Why Austria's Far-Right Is So Successful

Throughout Europe, the far-right parties have been largely banished, consigned to the dustbin of history. In France, the National Front is at its lowest ebb in years. In Germany, extreme-right-wing parties are marginalized and irrelevant in national politics. But in Austria, the far right is resurgent again. Last week two far-right parties—both stridently anti-EU, anti-United States and anti-immigrant—became the strongest such force in Europe, after national elections there gave them arguably the biggest share of the vote ever won by rightists in modern Western Europe.

Together they tallied 29 percent, only 30,000 votes behind the leading party, the center-left Social Democrats. SIEG ... was the pointed headline on the Austrian newsmagazine Profil, over a picture of the two right-wing leaders, newcomer Heinz-Christian Strache and Jörg Haidar, the longtime rightist politician. "Internationally, Austria is 'Naziland' yet again," said Die Presse in Vienna. And perhaps domestically as well, with the very real possibility that Austria's mainstream parties will be unable to form a government without turning to parties that directly or indirectly descended from the Austrian Nazi Party.

Both men reject any link to Nazis. But it is clear from their rhetoric and their electoral success that Austria is still struggling to overcome a legacy that the rest of Europe left behind long ago. In comparison to the Germans, the Austrians were late and reluctant to accept any responsibility for their role in World War II, seeing themselves as victims of Anschluss rather than willing participants. So while Germany banned Nazi and neo-Nazi parties in its post-War Constitution, and other nations' parties vowed never to go into coalition with the far right, ostracizing them socially and politically, the mainstream parties in Austria "never had the courage to force the right wing outside respectability," says Anton Pelinka, an Austrian political scientist at the Central European University in Budapest. In Pelinka's view, part of the reason for this, and for Austria's tolerance of extremism, is that unlike in Germany, Austria's intelligentsia failed to return after the war.

In the years to come, Austria would elect former Nazi officer Kurt Waldheim as president in 1986 (indeed, international criticism spurred resentment in Austria and helped his campaign), and that same year Haidar took over leadership of the Freedom Party—a descendant of the old Austrian Nazi party—riding a wave of anti-Western feeling. He moderated his views, at least in public, and split with the Freedom Party when the more outspokenly extremist Strache took over in 2005, forming his own Alliance for Austria's Future. Strache called for a ban on building minarets and vowed to create a ministry in charge of deporting foreigners. He has reportedly been photographed at what opponents say were paramilitary training exercises, though he claimed they were youthful paintball games.

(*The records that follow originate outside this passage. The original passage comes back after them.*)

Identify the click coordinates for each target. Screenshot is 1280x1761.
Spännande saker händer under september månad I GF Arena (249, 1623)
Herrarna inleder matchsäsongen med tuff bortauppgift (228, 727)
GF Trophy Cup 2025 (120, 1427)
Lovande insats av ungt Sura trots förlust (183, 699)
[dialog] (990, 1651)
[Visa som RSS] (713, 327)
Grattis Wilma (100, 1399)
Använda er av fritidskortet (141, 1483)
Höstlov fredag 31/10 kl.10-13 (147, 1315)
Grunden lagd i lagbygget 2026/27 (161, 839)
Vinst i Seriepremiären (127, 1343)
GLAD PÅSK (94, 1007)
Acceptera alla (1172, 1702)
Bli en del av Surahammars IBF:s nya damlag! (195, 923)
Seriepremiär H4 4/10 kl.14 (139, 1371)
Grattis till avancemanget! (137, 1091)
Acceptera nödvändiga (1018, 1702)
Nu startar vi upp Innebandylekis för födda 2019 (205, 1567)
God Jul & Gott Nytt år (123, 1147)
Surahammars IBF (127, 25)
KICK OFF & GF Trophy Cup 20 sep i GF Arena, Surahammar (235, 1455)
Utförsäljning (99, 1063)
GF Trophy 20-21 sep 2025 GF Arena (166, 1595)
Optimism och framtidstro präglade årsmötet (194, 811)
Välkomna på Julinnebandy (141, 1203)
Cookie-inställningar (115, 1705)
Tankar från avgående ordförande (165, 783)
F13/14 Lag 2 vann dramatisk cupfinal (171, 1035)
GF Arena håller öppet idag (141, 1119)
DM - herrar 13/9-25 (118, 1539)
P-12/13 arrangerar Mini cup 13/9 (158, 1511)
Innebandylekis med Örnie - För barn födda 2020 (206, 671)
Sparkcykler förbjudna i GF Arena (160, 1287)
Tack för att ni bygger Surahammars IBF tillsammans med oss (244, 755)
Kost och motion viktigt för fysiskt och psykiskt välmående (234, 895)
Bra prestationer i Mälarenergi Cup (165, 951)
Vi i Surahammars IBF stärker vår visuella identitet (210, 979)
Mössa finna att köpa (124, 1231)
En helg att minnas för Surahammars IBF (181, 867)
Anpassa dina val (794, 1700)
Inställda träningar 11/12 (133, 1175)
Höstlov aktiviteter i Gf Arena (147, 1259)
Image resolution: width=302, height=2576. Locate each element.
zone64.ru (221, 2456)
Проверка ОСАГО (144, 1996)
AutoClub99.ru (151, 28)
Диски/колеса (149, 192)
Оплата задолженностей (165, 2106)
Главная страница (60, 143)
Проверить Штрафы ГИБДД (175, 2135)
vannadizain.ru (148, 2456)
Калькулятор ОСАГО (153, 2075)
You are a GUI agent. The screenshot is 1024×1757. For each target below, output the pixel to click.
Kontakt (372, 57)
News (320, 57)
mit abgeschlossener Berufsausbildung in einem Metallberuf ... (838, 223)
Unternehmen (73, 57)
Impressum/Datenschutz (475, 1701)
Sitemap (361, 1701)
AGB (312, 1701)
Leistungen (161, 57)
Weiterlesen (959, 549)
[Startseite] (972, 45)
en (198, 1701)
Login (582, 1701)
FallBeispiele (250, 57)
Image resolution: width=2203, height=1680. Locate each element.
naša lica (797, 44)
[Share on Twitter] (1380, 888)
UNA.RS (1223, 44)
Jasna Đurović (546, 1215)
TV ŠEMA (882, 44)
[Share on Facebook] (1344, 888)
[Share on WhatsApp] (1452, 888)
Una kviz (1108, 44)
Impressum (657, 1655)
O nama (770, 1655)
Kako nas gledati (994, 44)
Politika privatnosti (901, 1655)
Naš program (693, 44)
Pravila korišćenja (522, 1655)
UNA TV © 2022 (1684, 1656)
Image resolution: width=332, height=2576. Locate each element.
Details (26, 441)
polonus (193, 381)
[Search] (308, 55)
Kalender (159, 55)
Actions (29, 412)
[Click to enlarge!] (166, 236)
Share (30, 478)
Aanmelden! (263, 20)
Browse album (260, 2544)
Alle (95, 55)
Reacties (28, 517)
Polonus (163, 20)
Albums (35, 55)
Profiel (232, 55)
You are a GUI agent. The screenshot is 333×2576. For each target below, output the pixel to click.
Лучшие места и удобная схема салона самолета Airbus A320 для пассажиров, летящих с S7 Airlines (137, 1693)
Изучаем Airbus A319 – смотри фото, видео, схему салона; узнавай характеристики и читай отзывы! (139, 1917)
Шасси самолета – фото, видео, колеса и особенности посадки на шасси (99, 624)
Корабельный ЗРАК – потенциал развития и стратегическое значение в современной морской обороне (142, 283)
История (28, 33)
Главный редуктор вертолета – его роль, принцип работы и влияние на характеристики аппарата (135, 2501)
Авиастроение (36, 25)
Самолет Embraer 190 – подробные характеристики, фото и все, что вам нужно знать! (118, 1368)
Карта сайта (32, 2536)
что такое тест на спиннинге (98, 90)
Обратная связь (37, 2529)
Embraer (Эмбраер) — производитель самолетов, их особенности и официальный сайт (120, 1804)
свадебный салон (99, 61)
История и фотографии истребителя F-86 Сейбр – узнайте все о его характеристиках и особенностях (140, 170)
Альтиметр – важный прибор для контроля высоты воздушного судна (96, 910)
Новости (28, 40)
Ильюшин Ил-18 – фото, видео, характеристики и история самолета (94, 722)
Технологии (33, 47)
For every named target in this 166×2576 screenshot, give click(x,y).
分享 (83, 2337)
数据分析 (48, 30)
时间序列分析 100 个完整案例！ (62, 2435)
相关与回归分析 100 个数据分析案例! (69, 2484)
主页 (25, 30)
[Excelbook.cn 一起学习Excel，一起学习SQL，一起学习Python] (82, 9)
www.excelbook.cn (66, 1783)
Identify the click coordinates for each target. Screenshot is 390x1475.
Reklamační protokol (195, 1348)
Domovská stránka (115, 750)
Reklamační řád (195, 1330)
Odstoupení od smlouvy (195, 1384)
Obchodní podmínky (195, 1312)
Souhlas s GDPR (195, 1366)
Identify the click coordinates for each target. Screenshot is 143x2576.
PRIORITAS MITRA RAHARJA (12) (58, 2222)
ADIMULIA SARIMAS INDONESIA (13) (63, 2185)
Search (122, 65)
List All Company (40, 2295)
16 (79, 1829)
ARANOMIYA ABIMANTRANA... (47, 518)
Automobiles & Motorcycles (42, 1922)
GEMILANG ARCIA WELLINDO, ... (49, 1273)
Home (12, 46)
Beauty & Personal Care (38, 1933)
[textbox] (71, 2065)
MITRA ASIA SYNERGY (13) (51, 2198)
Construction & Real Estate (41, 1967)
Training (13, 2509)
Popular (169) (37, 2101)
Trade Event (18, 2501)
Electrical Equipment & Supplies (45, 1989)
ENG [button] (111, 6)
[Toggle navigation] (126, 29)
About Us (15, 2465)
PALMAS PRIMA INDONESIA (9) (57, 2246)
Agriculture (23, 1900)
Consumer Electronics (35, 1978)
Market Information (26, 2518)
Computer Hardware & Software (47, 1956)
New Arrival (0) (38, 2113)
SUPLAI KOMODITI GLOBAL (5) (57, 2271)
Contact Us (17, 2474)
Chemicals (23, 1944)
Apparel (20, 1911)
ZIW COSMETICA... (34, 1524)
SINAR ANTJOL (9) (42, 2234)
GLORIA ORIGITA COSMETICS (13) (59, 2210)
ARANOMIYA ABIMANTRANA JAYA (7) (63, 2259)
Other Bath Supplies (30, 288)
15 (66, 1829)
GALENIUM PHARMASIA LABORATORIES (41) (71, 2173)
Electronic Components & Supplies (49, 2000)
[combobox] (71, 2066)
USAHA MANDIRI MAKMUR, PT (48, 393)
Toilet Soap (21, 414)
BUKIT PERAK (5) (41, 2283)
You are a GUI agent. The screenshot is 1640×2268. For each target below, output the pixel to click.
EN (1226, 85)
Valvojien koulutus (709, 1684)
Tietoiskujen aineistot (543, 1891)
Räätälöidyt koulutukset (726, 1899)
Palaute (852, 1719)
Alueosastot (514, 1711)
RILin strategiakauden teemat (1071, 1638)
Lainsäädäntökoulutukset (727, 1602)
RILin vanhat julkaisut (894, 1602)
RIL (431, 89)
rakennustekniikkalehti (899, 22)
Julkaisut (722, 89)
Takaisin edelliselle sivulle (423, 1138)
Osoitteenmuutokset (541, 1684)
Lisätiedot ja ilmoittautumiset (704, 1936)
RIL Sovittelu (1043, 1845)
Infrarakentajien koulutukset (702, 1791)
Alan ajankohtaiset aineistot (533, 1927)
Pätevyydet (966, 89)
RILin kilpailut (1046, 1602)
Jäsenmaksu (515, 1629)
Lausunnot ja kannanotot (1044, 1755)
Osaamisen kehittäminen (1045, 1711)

The far-right's strong showing in the polls was seen outside Austria as vindication of their anti-Muslim and anti-immigration policies. But Christoph Hofinger, of Vienna's Institute for Social Research and Analysis, says there is more to it. Both parties toned down their rhetoric during the campaign, and emphasized economic issues to appeal to centrist voters. Polls show young people and workers made up the majority of new voters for the far right—but they showed little ideological support for the party, Hofinger says. Instead, as the economy struggled, many viewed their vote as a protest against the squabbling of mainstream politicians.

A further reason for the parties' renewed success may be that they're no longer that far out of step with mainstream attitudes in much of Europe. "It's becoming politically acceptable to take extreme positions," says Simon Tilford of London's Centre for European Reform. So while the Austrian rhetoric is often ugly, the parties' positions are starting to sound kind of familiar. In Italy, parties as far right as those in Austria are now junior partners in Silvio Berlusconi's ruling coalition, and his center-right party is solidly behind one of the toughest anti-immigrant crackdowns in Europe, mobilizing troops to control crime attributed to foreigners. Mainstream parties in Denmark, France, Spain and Switzerland have also, to varying degrees, cracked down on immigrants. Indeed it may be that Austria is not so much behind the times, but out in front.